Could you transcribe the entries below exactly, starting at the line that contains "Click the 11.3 km/h da NW wind reading" and stopping at the last line, without any pictures?
+++++
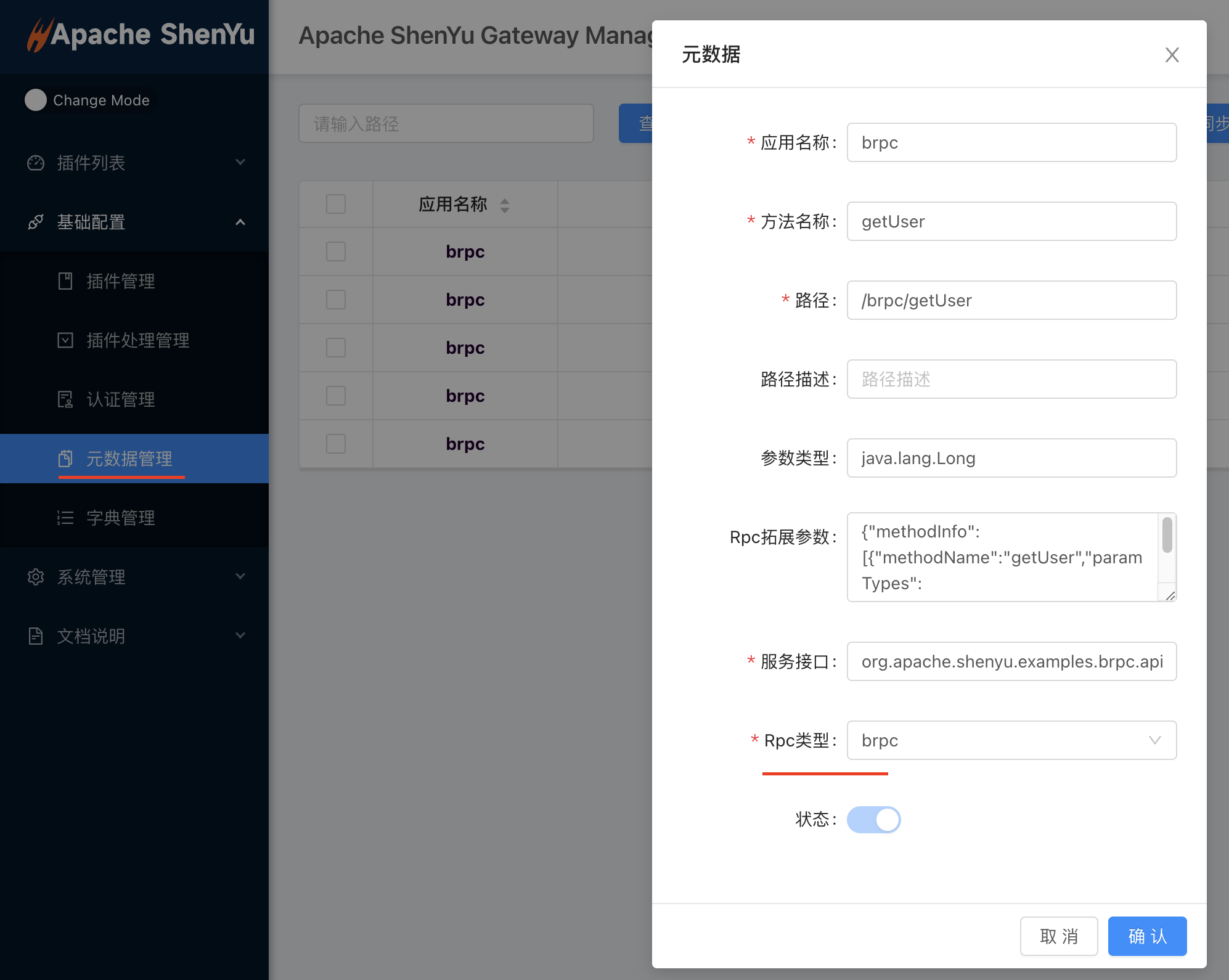
Task: Click the 插件管理 sidebar icon
Action: pyautogui.click(x=65, y=281)
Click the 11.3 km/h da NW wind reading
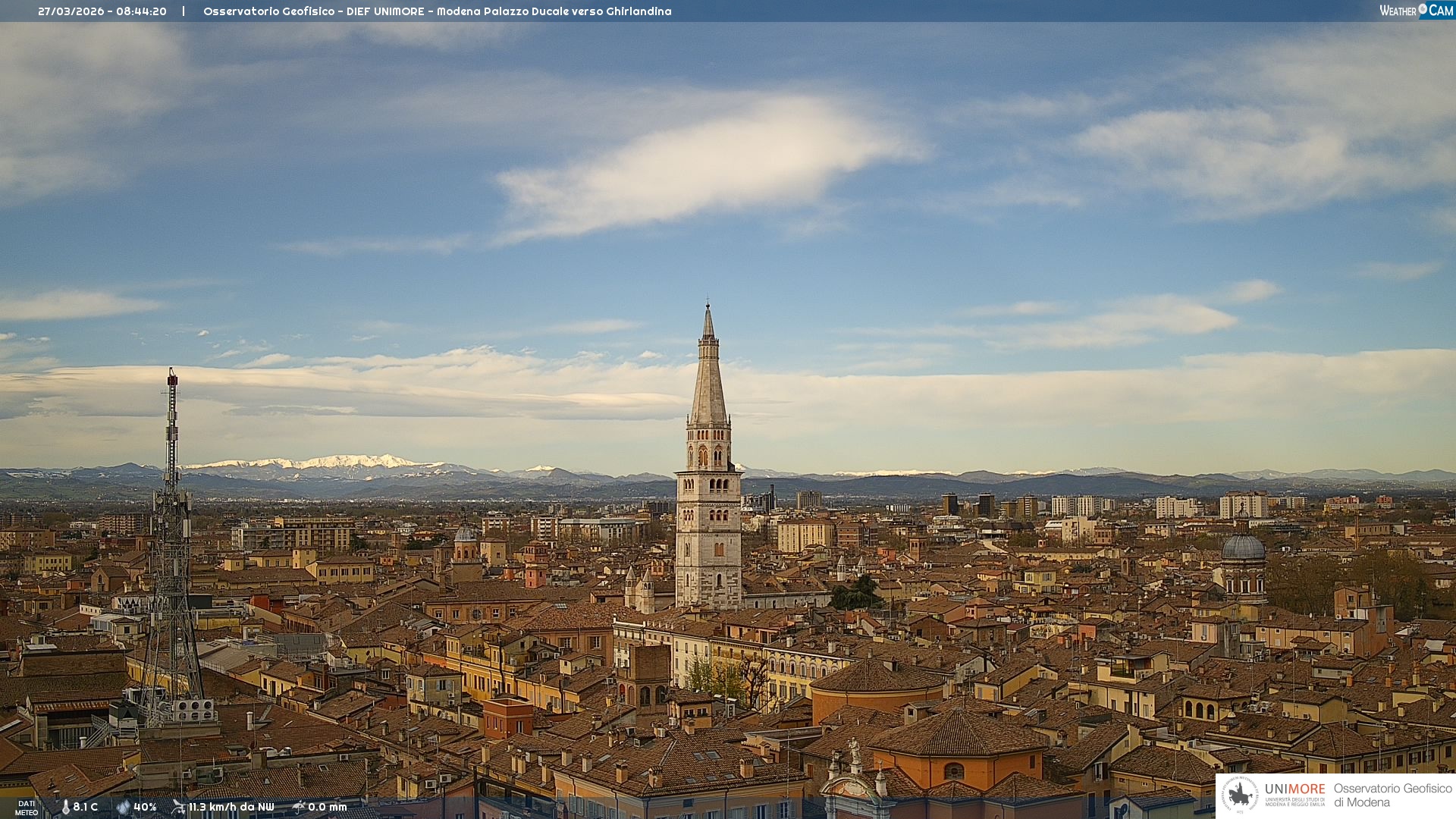The width and height of the screenshot is (1456, 819). tap(231, 807)
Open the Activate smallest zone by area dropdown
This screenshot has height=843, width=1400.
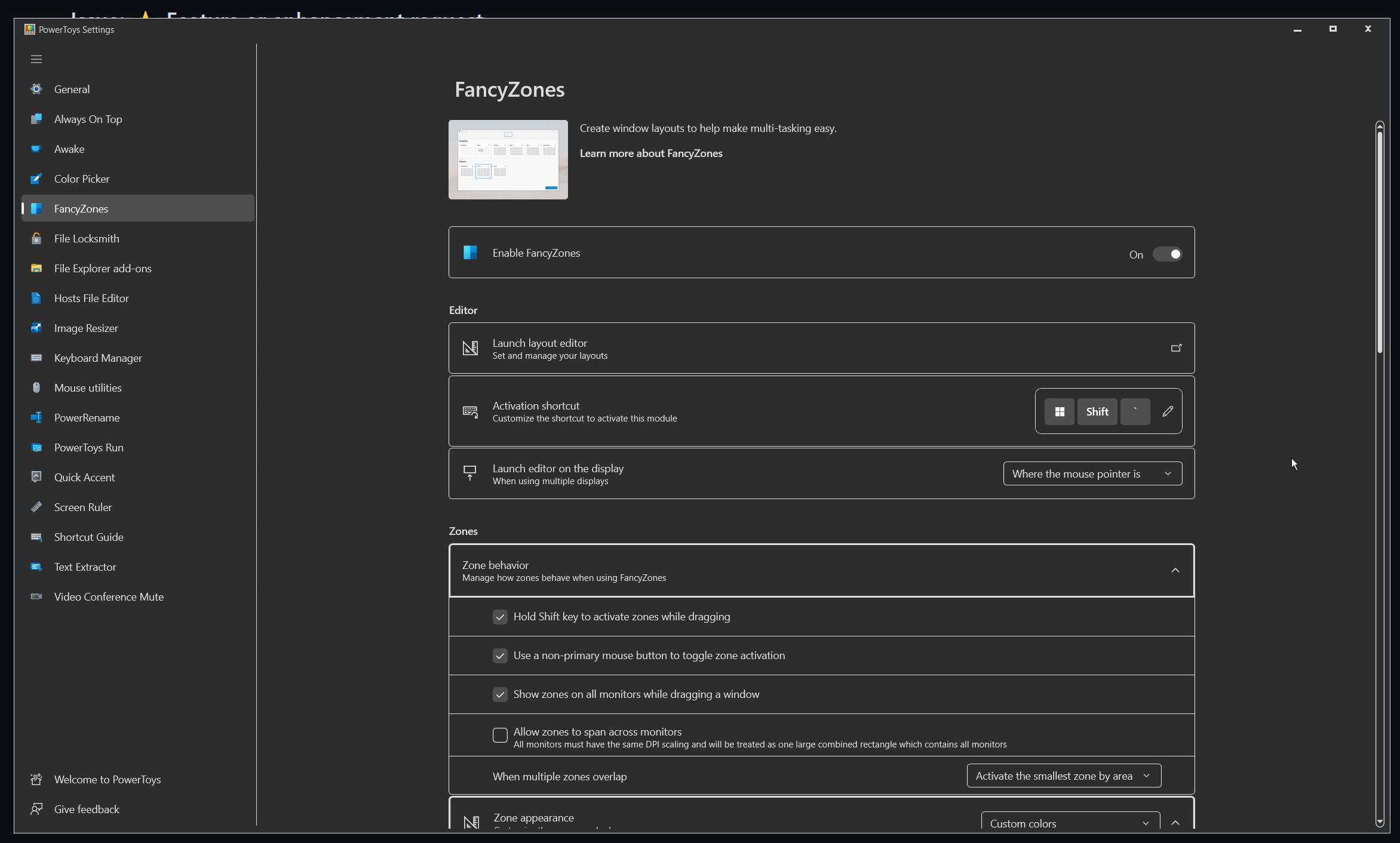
+++++
▶ **Exercise response**
Click the 11.3 km/h da NW wind reading
The width and height of the screenshot is (1456, 819). tap(231, 807)
Open the Activate smallest zone by area dropdown
This screenshot has height=843, width=1400.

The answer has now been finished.